Skip the pictures and write out, word for word, the lines below from the one with "Given: Select 用户管理 in the sidebar" through the one with "You are a GUI", inclusive.

++++ Exercise data

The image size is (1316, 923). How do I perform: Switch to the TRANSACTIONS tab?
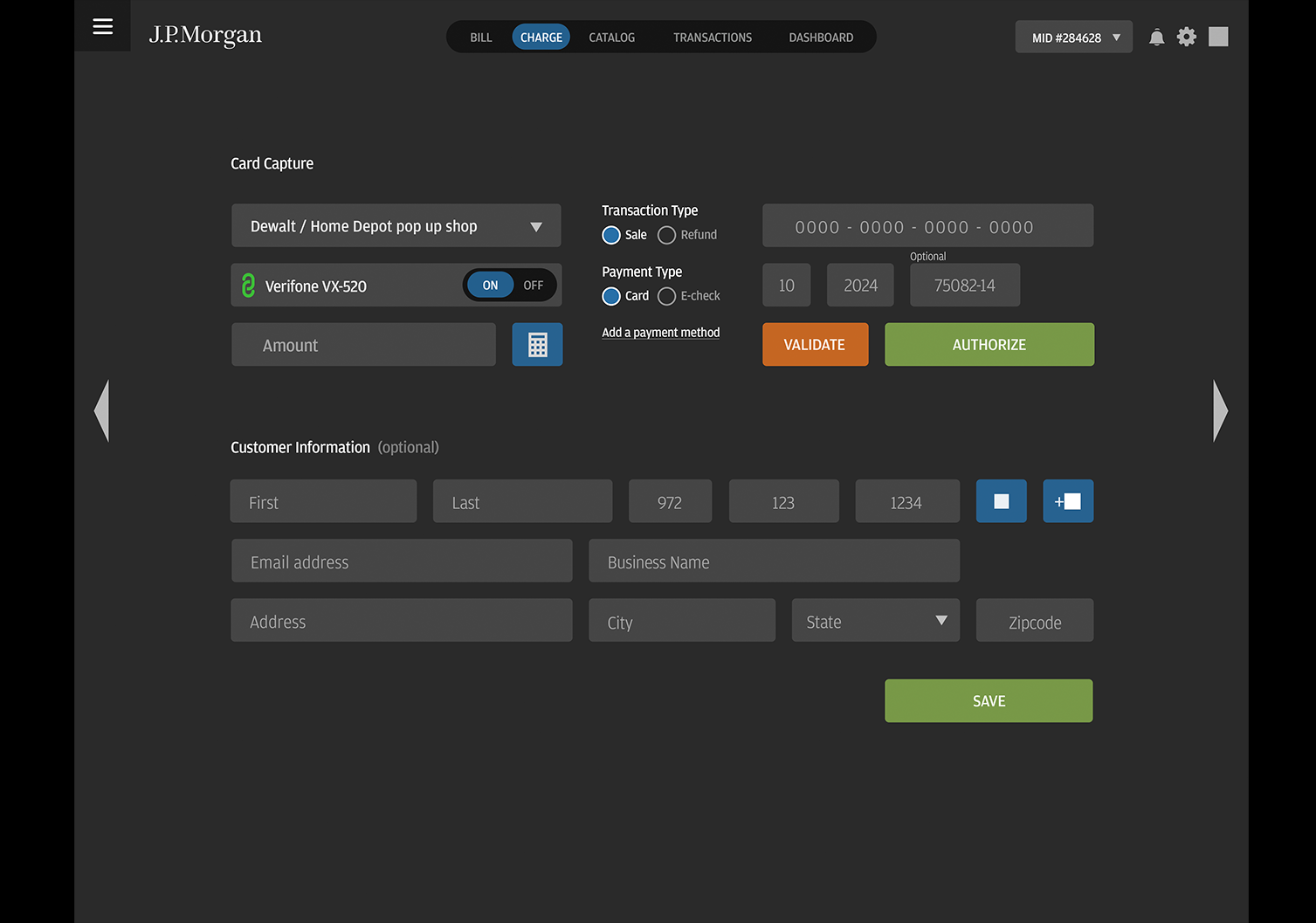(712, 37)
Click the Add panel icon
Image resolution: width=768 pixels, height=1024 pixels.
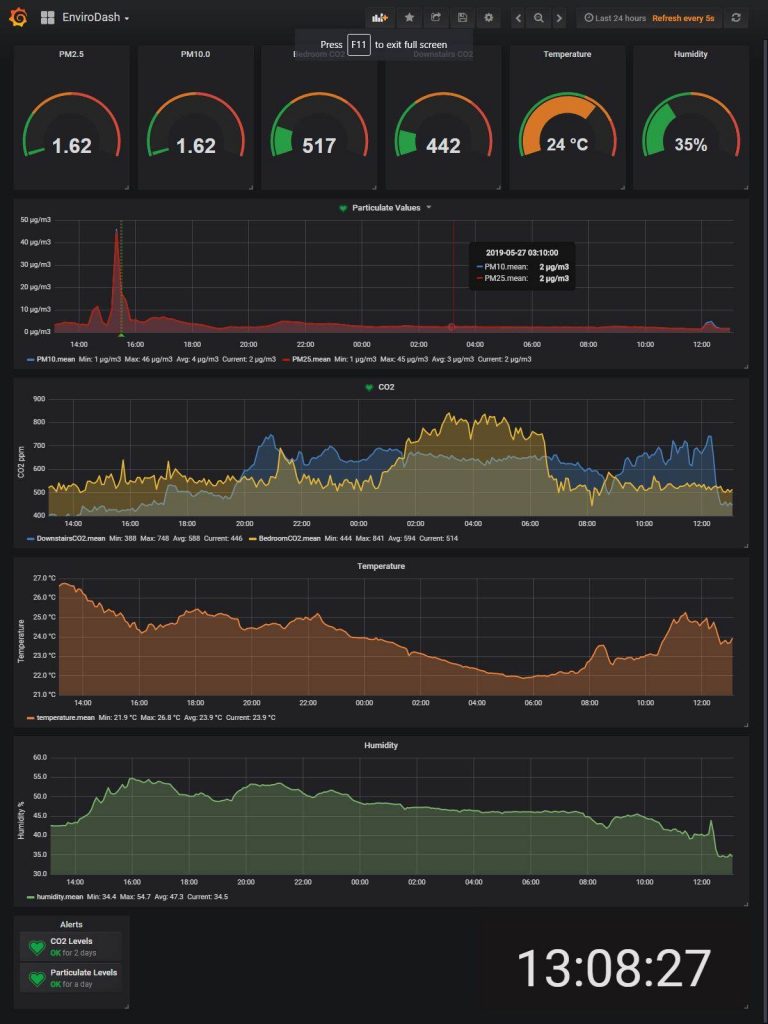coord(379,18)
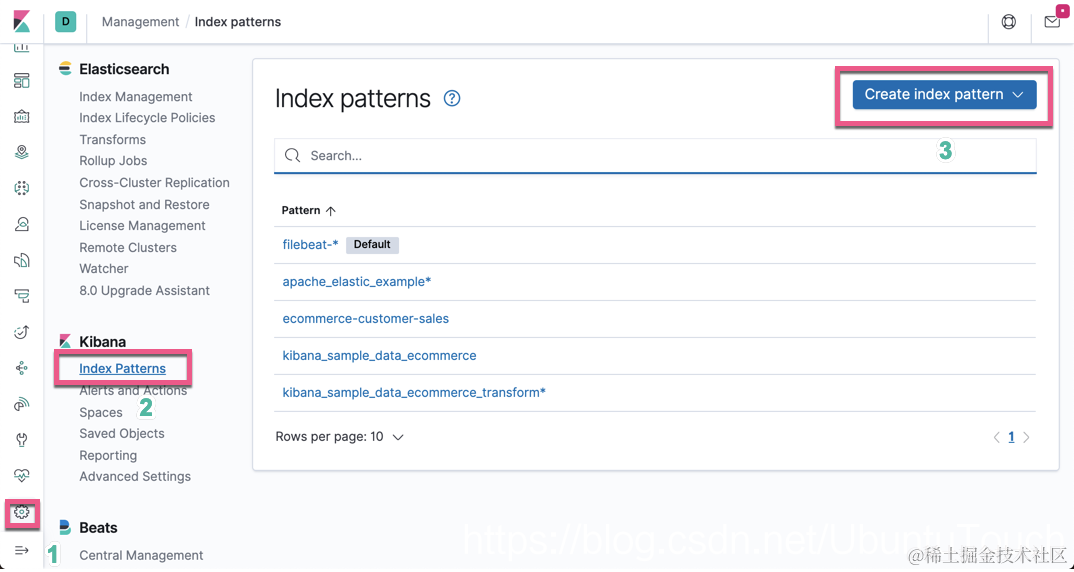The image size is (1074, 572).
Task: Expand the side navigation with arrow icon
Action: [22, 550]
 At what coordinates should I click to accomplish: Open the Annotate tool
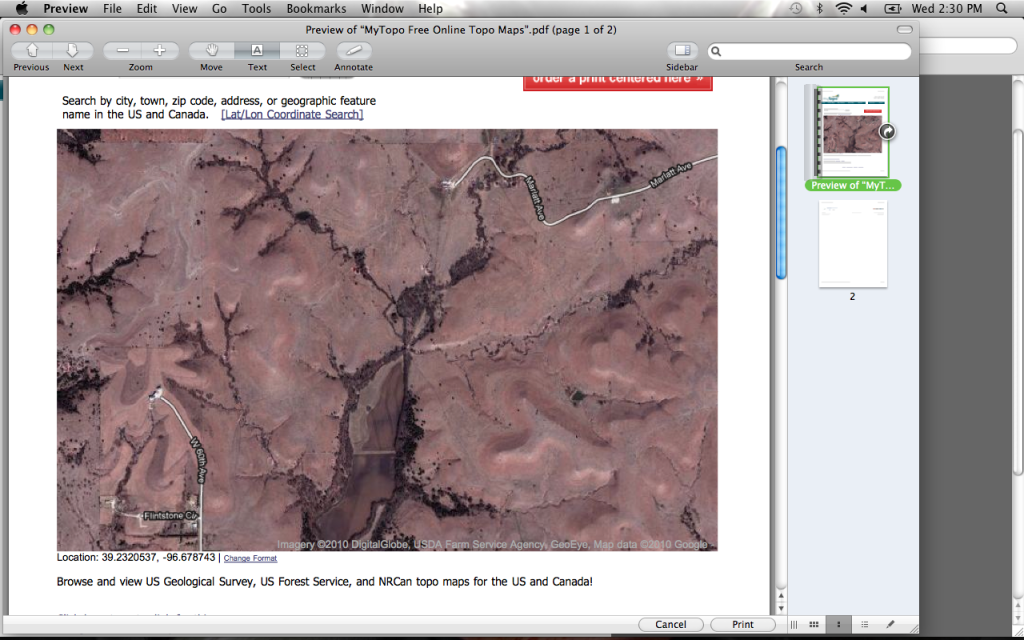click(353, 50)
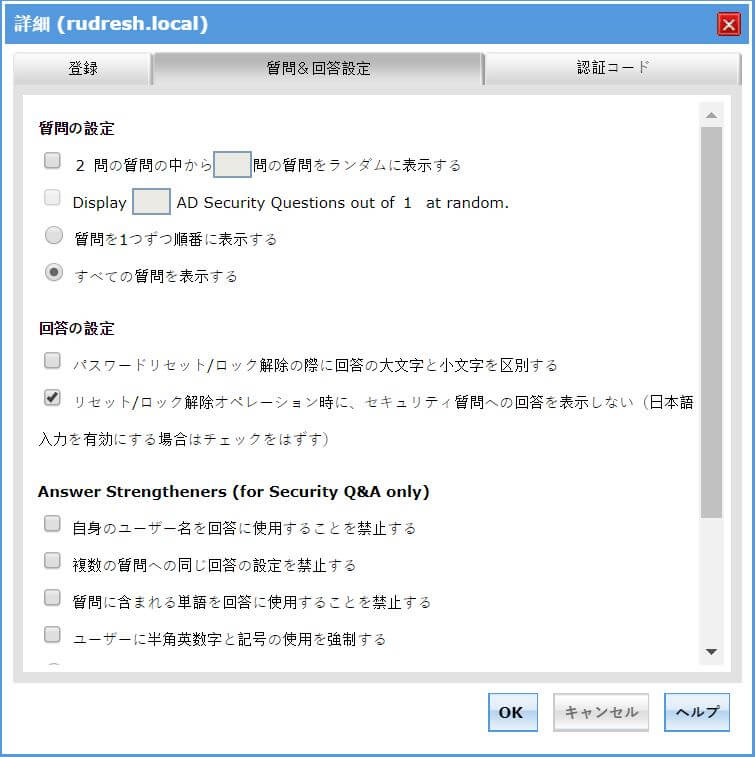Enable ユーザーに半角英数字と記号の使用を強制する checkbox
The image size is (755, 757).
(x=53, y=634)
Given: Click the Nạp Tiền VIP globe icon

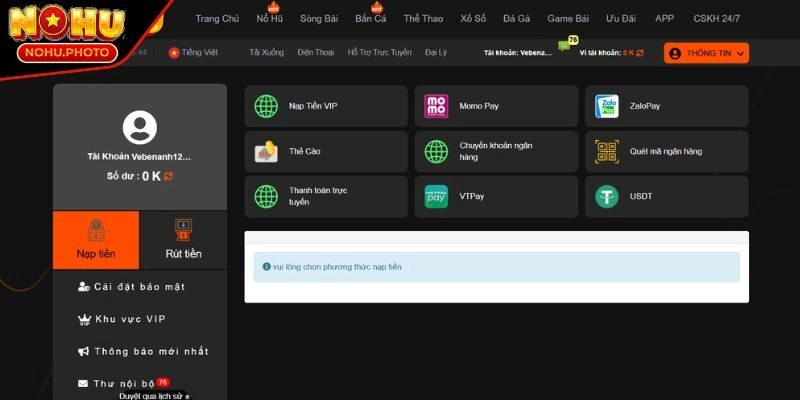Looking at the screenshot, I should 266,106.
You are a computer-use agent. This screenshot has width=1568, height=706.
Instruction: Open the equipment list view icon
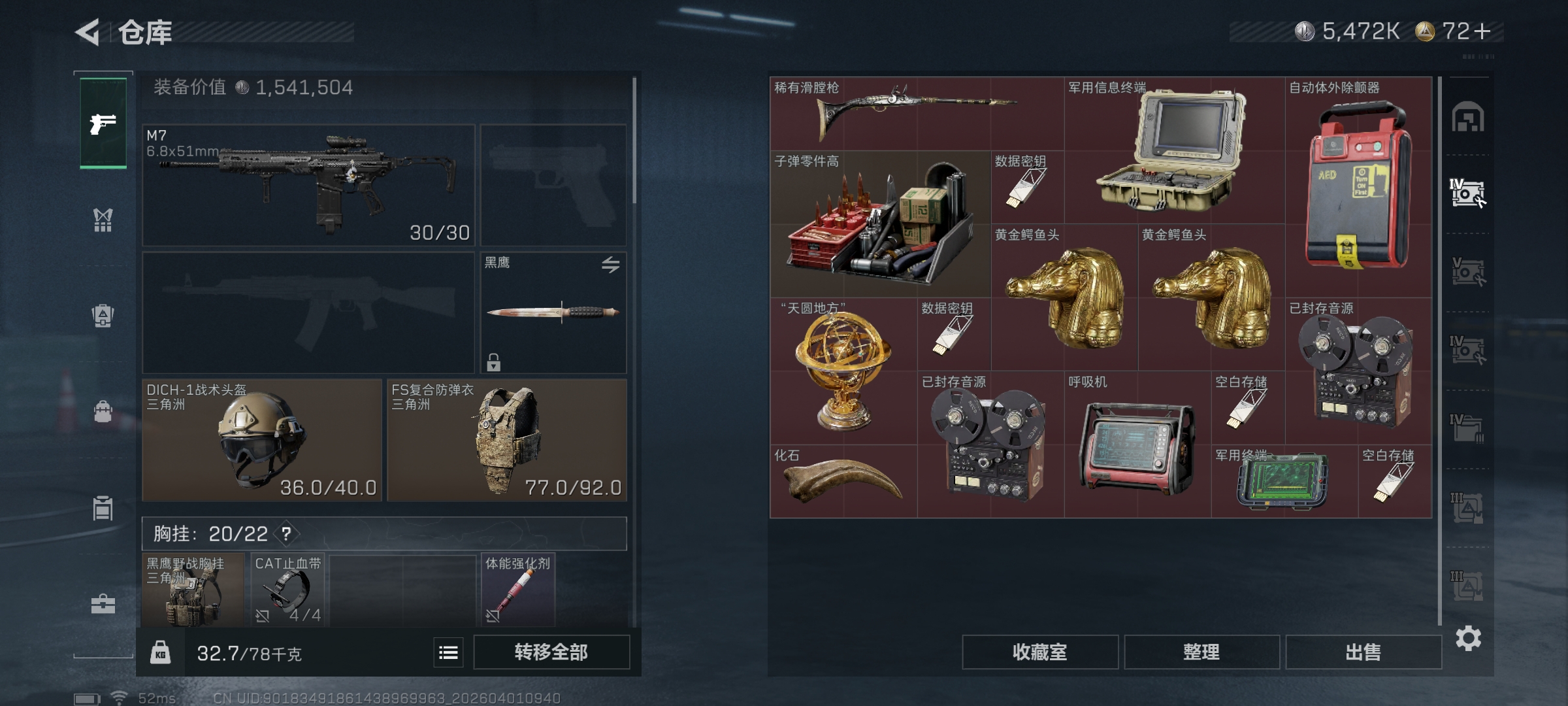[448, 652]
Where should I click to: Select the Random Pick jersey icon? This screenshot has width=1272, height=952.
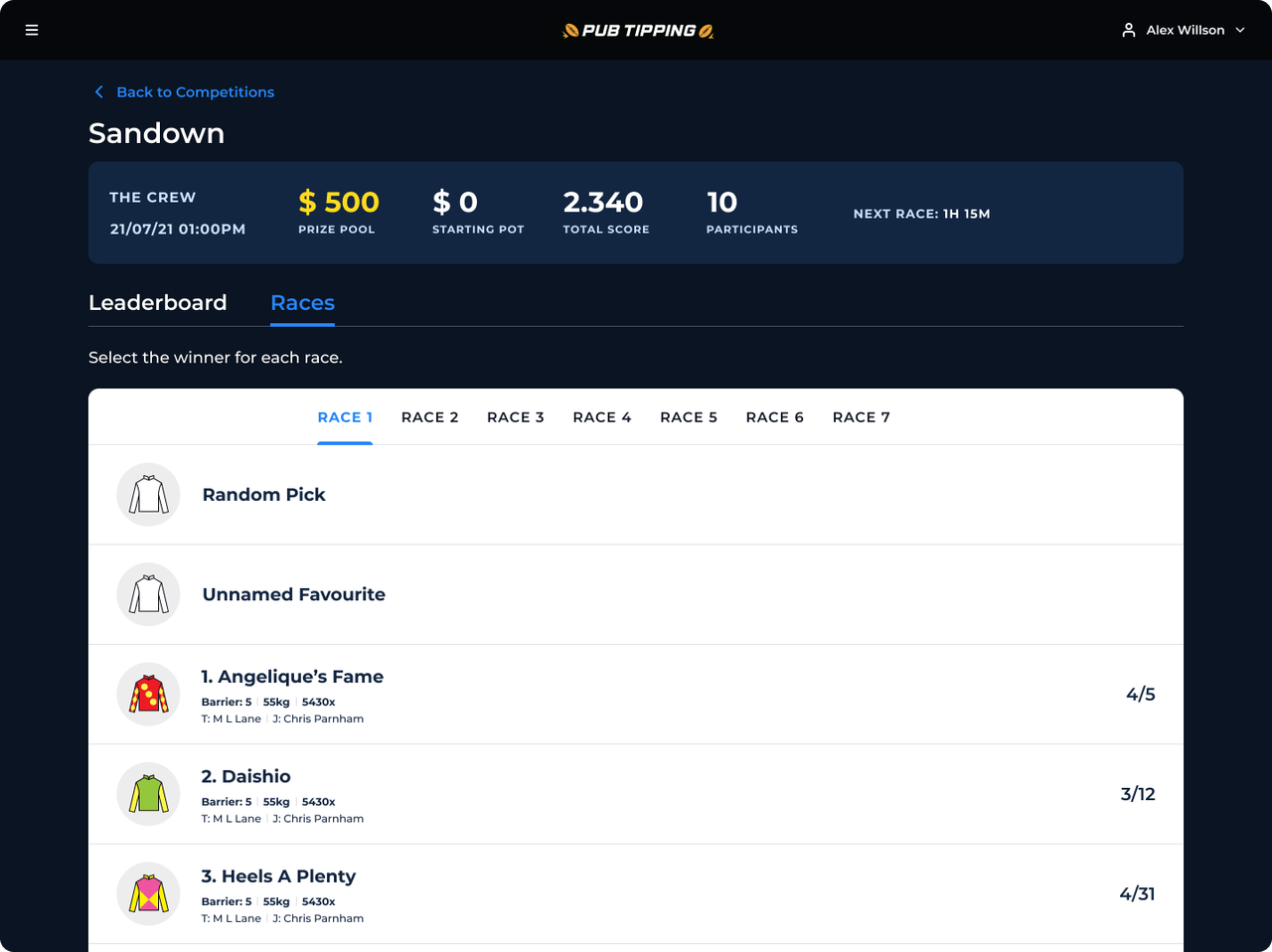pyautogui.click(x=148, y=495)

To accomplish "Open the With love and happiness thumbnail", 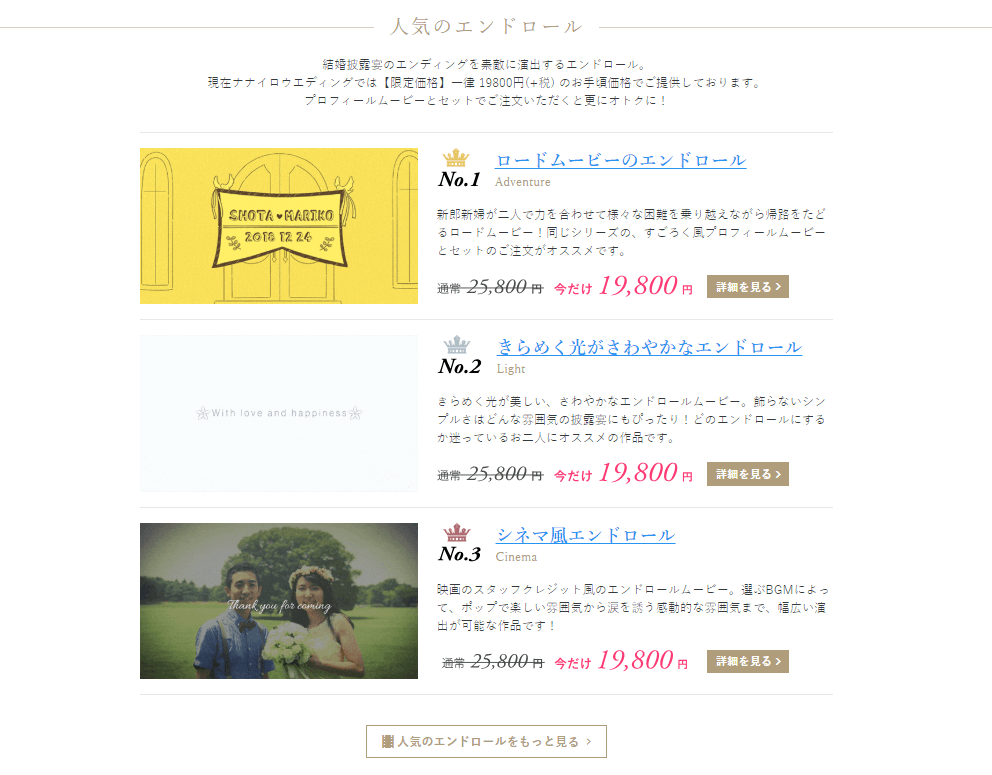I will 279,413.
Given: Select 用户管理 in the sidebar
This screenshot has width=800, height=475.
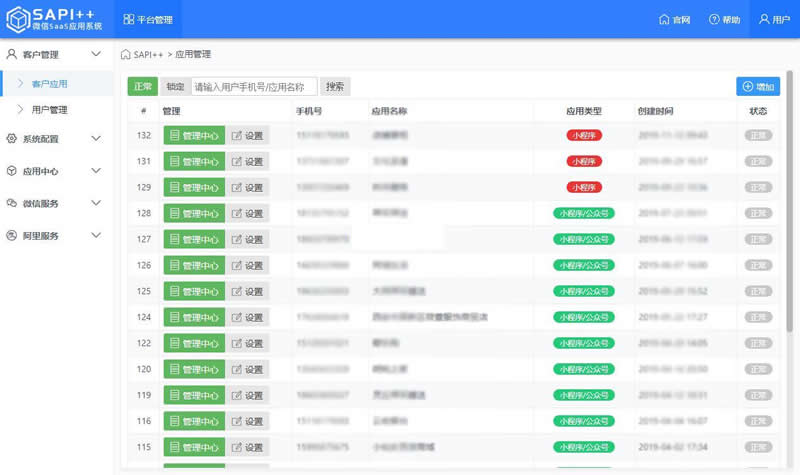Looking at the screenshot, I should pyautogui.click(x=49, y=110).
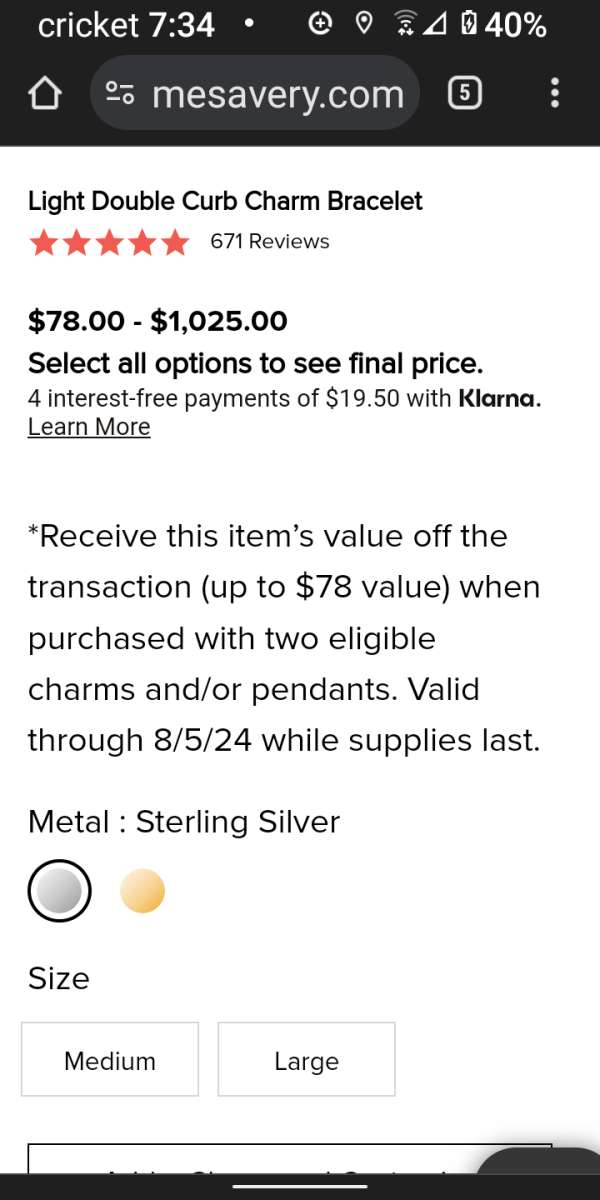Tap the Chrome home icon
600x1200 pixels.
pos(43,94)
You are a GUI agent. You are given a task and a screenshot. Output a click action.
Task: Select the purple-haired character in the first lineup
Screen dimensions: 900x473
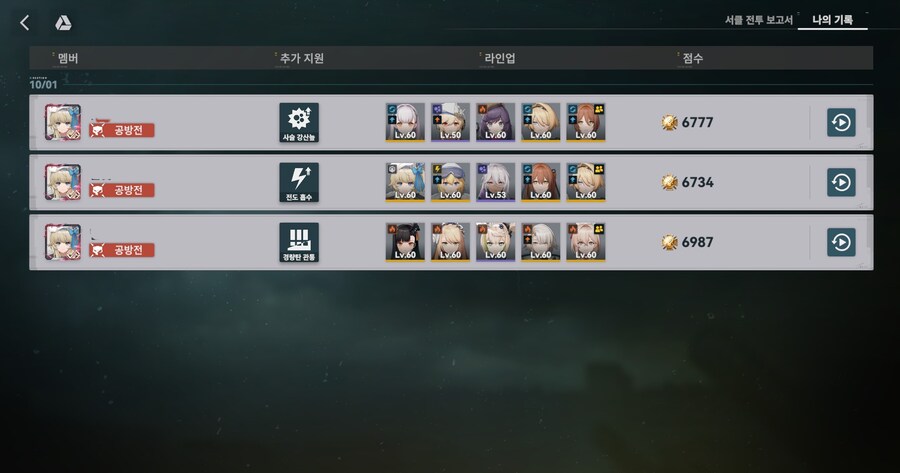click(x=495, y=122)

++++++++

#### [Task output]
Given: Select 用户管理 in the sidebar
This screenshot has width=800, height=475.
Looking at the screenshot, I should pyautogui.click(x=49, y=110).
Tap the Chrome home icon
600x1200 pixels.
pos(43,94)
You are a GUI agent. You are given a task and a screenshot. Output a click action.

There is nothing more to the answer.